A dimensão matrimonial e a vivência dos filhos
Para os Almeida, o conceito do matrimónio mudou. “Vou dizer uma coisa um bocadinho estranha: é um casamento a três. Não é a soma de um mais um. A Rita é ela própria, eu sou eu, não há uma confusão de personalidades, mas ao mesmo tempo formamos uma realidade com uma terceira presença, a de Deus.”
“Com a minha idade, já tenho o meu feitio, a Rita tem os seus dois filhos e de vez em quando encontramo-nos perante situações difíceis de gerir. Mas sinto que o amor se vai construindo cada dia nas pequeninas coisas. E cada dia dizemos: cada vez gosto mais de ti.”
Com um percurso em tudo diferente, Raquel e Pedro também sentiram mudanças no seu conceito do matrimónio.
“Mudou quando conheci o João e me comecei a relacionar com ele. Mas não tem a ver com a declaração de nulidade. Tem a ver com relacionar-me com alguém com grande espírito missionário”, aponta Raquel. “Um crente e um não-crente podem ser muito felizes, mas de facto há uma dimensão matrimonial que só descobri quando comecei a poder rezar com a pessoa que está ao meu lado.”
“O sacramento do matrimónio.

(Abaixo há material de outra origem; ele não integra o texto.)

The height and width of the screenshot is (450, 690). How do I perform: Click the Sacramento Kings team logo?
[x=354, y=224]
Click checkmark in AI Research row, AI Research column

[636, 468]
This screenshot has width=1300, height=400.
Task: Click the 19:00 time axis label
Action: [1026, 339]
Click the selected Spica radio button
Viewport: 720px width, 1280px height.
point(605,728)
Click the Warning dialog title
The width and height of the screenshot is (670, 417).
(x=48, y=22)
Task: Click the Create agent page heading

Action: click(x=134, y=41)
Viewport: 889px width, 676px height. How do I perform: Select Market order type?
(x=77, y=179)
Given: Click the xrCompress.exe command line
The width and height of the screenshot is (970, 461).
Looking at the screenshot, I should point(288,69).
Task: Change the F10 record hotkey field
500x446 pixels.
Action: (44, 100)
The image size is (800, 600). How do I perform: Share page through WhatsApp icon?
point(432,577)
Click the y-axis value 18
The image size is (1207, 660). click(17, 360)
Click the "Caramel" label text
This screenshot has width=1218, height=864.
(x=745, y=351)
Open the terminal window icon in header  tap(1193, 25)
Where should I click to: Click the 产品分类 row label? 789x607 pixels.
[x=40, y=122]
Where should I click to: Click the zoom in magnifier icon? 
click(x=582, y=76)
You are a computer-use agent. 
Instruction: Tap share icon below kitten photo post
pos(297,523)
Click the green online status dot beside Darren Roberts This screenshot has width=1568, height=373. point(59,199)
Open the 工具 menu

Quando me casei...Nem me lembro dessas duas palavras juntas”, admite Pedro. “Hoje, vivo e descubro coisas na nossa relação que tem muito a ver com essa dimensão espiritual. Este caminho para este destino em comum que vamos descobrindo todos os dias.”
Por agora, como pai, há um caminho difícil vivido com os filhos. “Recordo-me da primeira comunhão do meu segundo filho e de ele ter pedido para o acompanhar até lá. Ele comungou e depois perguntou-me porque é que eu não comungo.”
- Pois, não posso.
- Não podes porquê?
- Agora não te posso explicar, tens de esperar por outra altura para eu te explicar.
“E é muito difícil dizer isto a uma criança, ela não percebe. E eu entendo que ele pense, então porque é que eu vou comungar, se o meu pai não pode? Isto pastoralmente tem muito que se lhe diga.”